Segment Start: EXERCISE DATA
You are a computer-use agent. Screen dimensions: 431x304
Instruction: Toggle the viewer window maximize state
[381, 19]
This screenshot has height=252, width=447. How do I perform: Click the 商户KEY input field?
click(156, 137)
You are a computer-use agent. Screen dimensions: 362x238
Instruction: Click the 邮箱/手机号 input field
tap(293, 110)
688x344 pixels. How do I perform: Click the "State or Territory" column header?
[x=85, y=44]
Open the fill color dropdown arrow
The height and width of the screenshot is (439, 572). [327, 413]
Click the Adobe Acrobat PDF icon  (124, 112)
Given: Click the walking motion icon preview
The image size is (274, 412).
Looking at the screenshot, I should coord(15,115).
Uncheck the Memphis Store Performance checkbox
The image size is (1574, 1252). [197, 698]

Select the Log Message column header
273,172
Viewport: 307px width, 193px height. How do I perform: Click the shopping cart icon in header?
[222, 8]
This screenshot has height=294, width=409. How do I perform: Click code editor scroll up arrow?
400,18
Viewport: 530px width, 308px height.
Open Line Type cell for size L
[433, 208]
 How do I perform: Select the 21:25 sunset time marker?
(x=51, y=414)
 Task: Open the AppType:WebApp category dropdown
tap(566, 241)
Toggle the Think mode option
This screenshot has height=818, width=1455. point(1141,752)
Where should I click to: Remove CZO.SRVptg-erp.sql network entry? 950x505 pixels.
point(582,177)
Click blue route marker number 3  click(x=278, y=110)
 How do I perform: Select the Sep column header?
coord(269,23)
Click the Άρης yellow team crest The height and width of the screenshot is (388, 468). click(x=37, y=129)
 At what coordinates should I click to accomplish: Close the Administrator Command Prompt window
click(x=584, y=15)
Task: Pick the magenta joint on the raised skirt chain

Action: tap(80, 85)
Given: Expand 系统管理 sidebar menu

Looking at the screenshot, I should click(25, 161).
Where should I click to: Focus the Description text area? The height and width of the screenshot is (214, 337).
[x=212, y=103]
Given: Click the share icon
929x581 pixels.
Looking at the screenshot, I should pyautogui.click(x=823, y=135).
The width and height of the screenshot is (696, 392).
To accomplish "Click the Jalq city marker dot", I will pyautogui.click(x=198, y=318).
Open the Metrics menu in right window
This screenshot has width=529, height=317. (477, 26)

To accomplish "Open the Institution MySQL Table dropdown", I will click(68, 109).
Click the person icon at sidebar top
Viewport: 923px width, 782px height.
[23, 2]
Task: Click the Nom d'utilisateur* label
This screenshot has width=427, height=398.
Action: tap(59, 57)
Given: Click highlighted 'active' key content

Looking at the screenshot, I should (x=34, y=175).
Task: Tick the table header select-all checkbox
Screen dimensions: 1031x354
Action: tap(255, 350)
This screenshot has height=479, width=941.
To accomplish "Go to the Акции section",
Segment End: EXERCISE DATA
### EXERCISE INSTRUCTIONS
As you read the records above, find each line that contains "computer" and copy it.

### ANSWER TO THIS EXERCISE
You are a computer-use agent. Screen dimensions: 431x304
You are a computer-use agent. Screen dimensions: 362x238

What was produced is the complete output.